C’est une excellente nouvelle. Le Covid-19 crée ainsi un précédent : si on a pu arrêter l’économie pour sauver 200 000 personnes en France, pourquoi ne ferait-on pas demain le nécessaire pour prévenir les cancers et les 40 000 morts  prématurés par an dues à la pollution ? (…) Si l’on veut croire à un grand basculement, cela dépend d’abord de la prise en charge politique qui sera faite de la catastrophe dans les deux ou trois années qui viennent. Or c’est justement ce que je reproche aux théories des collapsologues : de faire l’économie du politique. Penser le virus comme le symbole d’un "effondrement", c’est rater les enjeux concrets de gestion de l’épidémie, le niveau d’impréparation de la France et de l’Europe, le rôle de l’État-providence, etc. Au fond, les collapsologues ont un discours d’essence religieuse, comme si l’effondrement allait surgir de lui-même, faire table rase et laisser le terrain libre aux écolos. D’une certaine manière, l’effondrement s’est substitué à la Révolution. »

L’ empire aurait pu s’effondrer, mais il n’en a rien été. Dans Le Figaro, l’historien de l’antiquité tardive Stéphane Ratti, tel le dieu Janus, a choisi de tourner son regard vers le passé pour nous rassurer sur notre avenir. En prenant l’exemple de la peste de Justinien qui frappa l’empire byzantin en 541, il nous dit qu’il est possible de se relever d’une pandémie et peut-être même de  prospérer ensuite. « À Constantinople la peste aurait emporté chaque jour pendant trois mois cinq mille personnes et dix mille sur la fin. L’historien byzantin Procope estime le nombre de morts dans  la capitale orientale de l’Empire à trois cent mille, soit entre 40 et 50 % de la population. La production agricole chuta,(…) l’inflation, due à la pénurie, provoqua un  triplement des prix. Elle ne fut enrayée que difficilement, notamment grâce à la politique interventionniste de l’empereur Justinien qui régula les prix par décret.» Pourtant l’empire ne mourut pas de la peste poursuit l’historien : « la cité frappée par la peste deviendrait quelques décennies plus tard, et pour plusieurs siècles, la plaque tournante par laquelle transiteraient non seulement biens et marchandises, mais surtout  manuscrits et livres.
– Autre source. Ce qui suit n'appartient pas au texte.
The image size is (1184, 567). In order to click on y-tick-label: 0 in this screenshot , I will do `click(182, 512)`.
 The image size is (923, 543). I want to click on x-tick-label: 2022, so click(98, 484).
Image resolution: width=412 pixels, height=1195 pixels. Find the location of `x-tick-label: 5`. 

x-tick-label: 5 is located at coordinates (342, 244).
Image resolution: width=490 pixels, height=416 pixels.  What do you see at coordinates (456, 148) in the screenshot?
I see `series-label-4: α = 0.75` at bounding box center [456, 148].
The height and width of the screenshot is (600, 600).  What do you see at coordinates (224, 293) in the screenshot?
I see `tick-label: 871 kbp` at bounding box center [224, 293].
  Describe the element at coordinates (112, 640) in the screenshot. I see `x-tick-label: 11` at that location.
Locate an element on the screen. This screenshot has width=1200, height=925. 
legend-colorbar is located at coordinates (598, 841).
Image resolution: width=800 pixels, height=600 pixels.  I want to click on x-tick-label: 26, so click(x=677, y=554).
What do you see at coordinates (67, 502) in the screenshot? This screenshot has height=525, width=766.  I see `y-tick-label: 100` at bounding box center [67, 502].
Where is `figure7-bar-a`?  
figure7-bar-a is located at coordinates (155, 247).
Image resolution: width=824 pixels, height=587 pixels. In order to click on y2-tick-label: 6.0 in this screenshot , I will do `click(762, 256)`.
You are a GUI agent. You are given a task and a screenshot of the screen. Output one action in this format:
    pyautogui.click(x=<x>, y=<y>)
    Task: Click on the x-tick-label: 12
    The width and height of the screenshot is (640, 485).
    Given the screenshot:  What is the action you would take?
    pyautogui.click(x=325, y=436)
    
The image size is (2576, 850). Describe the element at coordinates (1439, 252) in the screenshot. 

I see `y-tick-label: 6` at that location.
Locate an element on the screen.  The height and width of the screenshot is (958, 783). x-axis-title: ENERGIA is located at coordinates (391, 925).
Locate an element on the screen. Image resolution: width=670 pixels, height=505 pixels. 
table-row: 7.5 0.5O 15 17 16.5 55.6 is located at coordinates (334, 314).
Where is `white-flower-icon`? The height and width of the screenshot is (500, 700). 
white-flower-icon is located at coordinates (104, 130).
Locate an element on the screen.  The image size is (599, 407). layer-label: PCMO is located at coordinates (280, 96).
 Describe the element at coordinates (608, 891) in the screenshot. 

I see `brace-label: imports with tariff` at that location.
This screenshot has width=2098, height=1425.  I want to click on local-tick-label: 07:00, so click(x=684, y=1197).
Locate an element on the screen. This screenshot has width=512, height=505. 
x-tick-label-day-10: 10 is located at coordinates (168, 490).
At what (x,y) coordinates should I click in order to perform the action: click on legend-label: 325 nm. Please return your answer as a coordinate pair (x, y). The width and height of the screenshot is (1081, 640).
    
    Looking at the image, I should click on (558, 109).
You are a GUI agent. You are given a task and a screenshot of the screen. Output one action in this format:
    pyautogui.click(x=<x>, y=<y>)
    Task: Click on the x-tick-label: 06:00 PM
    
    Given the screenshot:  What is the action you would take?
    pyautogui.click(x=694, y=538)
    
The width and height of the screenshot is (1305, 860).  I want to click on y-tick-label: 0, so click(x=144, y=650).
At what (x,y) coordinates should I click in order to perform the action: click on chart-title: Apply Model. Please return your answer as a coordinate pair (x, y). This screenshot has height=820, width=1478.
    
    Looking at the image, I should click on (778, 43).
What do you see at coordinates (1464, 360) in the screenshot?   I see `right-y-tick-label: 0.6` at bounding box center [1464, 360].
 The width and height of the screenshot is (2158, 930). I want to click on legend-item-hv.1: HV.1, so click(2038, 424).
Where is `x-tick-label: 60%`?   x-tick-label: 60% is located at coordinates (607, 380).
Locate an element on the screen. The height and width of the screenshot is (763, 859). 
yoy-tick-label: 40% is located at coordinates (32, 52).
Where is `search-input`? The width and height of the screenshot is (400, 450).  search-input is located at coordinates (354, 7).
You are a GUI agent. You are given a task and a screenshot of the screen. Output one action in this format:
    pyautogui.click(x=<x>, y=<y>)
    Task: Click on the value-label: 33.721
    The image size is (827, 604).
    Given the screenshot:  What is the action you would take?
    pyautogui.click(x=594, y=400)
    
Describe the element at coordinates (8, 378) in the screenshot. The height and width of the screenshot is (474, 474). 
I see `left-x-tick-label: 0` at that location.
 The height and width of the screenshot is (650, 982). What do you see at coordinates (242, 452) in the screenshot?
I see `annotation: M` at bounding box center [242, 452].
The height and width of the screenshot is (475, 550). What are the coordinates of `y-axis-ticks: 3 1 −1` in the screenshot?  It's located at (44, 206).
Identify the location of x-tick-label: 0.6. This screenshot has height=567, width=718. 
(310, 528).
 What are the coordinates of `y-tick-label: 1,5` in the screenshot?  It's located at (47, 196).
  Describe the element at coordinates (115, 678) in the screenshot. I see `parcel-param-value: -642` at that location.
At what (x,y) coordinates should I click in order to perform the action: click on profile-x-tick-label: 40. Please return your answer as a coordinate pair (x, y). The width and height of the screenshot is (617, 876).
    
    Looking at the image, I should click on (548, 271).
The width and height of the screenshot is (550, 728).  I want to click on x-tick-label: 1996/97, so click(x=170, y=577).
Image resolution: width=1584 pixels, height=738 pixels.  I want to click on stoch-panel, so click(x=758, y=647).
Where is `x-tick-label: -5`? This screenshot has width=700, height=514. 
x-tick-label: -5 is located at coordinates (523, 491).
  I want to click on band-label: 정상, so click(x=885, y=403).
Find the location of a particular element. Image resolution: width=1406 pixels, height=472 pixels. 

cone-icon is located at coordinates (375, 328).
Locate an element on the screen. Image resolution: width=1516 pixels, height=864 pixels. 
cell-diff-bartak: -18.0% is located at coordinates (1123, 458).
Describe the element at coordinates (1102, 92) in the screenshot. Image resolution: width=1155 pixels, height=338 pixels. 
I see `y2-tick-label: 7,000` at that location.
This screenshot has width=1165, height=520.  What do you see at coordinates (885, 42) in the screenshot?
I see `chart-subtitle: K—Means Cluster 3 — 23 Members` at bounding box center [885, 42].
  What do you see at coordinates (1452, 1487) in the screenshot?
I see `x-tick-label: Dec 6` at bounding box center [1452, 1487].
On viendrait de partout chercher à Byzance les œuvres des auteurs du passé, soigneusement recopiés et archivés dans les bibliothèques puis les monastères. Les lettrés et les érudits deviendraient les promoteurs de nouveaux échanges culturels, actifs dans les deux sens, d’Orient en Occident et inversement. Rien de  moins confiné que le monde byzantin qui survécut pour longtemps à la peste de Justinien. »

Entre crainte de la fin du monde et renaissance, nous avons donc encore le choix.

Emmanuel Laurentin, avec l’équipe du « Temps du débat ».